◆ Document passage

This work was taken up, extended, strengthened, and tempered by the revolutionary raznochintsi—from Chernyshevsky to the heroes of Narodnaya Volya.[13] The range of fighters widened, their contact with the people became closer. “The young helmsmen of the gathering storm” is what Herzen called them. But it was not yet the storm itself.
The storm is the movement of the masses themselves. The proletariat, the only class that is thoroughly revolutionary, rose at the head of the masses and for the first time aroused millions of peasants to open revolutionary struggle. The first onslaught in this storm took place in 1905. The next is beginning to develop under our very eyes.
In commemorating Herzen, the proletariat is learning from his example to appreciate the great importance of revolutionary theory. It is learning that selfless devotion to the revolution and revolutionary propaganda among the people are not wasted even if long decades divide the sowing from the harvest. It is learning to ascertain the role of the various classes in the Russian and in the international revolution. Enriched by these lessons, the proletariat will fight its way to a free alliance with the socialist workers of all lands, having crushed that loathsome monster, the tsarist monarchy, against which Herzen was the first to raise the great banner of struggle by addressing his free Russian word to the masses.
[1] Biron, E. I. (1690–1772)—all-powerful favourite of the Empress Anna Ivanovna. He came from the petty nobility of Courland and was not a Russian subject. But while holding no official position, he exerted great influence on the domestic and partly the foreign policy of Russia. He established a terroristic regime and followed a policy of Germanising the state apparatus. He took advantage of his position to rob the Treasury, take bribes and engage in speculative deals. After the death of the Empress he became Regent for a while. He was overthrown in November 1740 as the result of a coup d’état.
Arakcheyev, A. A. (1769-1834)—One of the most reactionary representatives of the tsarist autocracy, Minister of War in the reign of Alexander I. A man distinguished by brutality and cruelty, he exerted tremendous influence on Russia’s home and foreign policies. His name is associated with a long period of reaction and police tyranny, brutal militarism, spying, bribery, corruption and soulless, petty formalism, comprising what became known as the “Arakcheyev regime”.
[2] Manilov—a character in Gogol’s Dead Souls. A sentimental, amiable landowner, Manilov personifies pipe-dreaming and empty talk.
[3] The men of December 14 were Russian revolutionary noblemen who fought against serfdom and the autocracy. They revolted on December 14, 1825.
[4] Lenin is quoting from Alexander Herzen’s Ends and Beginnings.
[5] The passage is taken from Herzen’s letters “To an Old Comrade” (the fourth and second letters).

◆ Things to do
**1)** According to the passage on Herzen, what did Herzen call the revolutionary raznochintsi?
**2)** Continue the passage on Herzen, starting after its final line.

◆ Element lookup records
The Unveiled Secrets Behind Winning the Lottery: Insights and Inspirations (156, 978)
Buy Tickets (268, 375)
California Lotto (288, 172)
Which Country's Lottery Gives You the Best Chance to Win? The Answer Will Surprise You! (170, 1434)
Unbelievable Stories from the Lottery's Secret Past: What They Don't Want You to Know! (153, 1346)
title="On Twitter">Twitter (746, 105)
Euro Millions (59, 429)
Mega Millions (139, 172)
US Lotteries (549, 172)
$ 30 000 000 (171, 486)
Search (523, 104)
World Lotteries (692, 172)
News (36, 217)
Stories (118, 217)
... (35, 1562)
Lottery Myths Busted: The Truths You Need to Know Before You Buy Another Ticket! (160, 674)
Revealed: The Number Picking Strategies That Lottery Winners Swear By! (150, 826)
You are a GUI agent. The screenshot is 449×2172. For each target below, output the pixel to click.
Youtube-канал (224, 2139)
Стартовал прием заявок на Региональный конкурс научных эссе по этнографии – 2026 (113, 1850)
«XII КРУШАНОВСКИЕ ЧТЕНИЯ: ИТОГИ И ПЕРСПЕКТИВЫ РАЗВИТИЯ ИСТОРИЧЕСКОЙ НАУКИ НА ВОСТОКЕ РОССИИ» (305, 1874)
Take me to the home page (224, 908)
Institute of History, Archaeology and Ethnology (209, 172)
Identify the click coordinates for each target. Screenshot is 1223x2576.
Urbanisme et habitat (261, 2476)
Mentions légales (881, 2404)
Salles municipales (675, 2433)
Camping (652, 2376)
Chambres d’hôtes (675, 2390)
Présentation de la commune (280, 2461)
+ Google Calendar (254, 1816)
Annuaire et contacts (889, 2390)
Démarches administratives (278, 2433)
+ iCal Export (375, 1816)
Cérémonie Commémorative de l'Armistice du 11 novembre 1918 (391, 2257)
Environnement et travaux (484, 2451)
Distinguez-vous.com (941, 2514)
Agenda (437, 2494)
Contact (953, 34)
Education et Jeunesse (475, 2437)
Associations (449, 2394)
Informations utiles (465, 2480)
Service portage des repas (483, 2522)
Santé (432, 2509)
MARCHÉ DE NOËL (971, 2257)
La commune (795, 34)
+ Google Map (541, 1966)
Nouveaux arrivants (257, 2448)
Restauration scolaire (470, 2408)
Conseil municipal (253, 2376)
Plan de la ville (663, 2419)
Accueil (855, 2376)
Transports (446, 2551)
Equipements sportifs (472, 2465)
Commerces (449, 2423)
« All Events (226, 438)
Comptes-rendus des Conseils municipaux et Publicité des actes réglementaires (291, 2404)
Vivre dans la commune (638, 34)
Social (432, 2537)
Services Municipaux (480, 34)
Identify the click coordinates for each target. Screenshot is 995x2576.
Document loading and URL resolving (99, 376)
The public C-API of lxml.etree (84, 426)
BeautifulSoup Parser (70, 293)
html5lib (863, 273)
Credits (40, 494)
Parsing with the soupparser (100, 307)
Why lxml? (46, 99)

◆ Results for each task
**1)** "The young helmsmen of the gathering storm."

**2)**
[6] The village commune in Russia was the communal form of peasant use of the land, characterised by compulsory crop rotation, and undivided woods and pastures. Its principal features were collective liability (compulsory collective responsibility of the peasants for timely and full payments, and the fulfilment of all kinds of services for the benefit of the state and the landlords), the periodical redistribution of the land, with no right to refuse the allotment given, and prohibition of its purchase and sale.
The land fords and the tsarist government used the village commune to intensify feudal oppression and to squeeze land redemption payments and exactions from the people.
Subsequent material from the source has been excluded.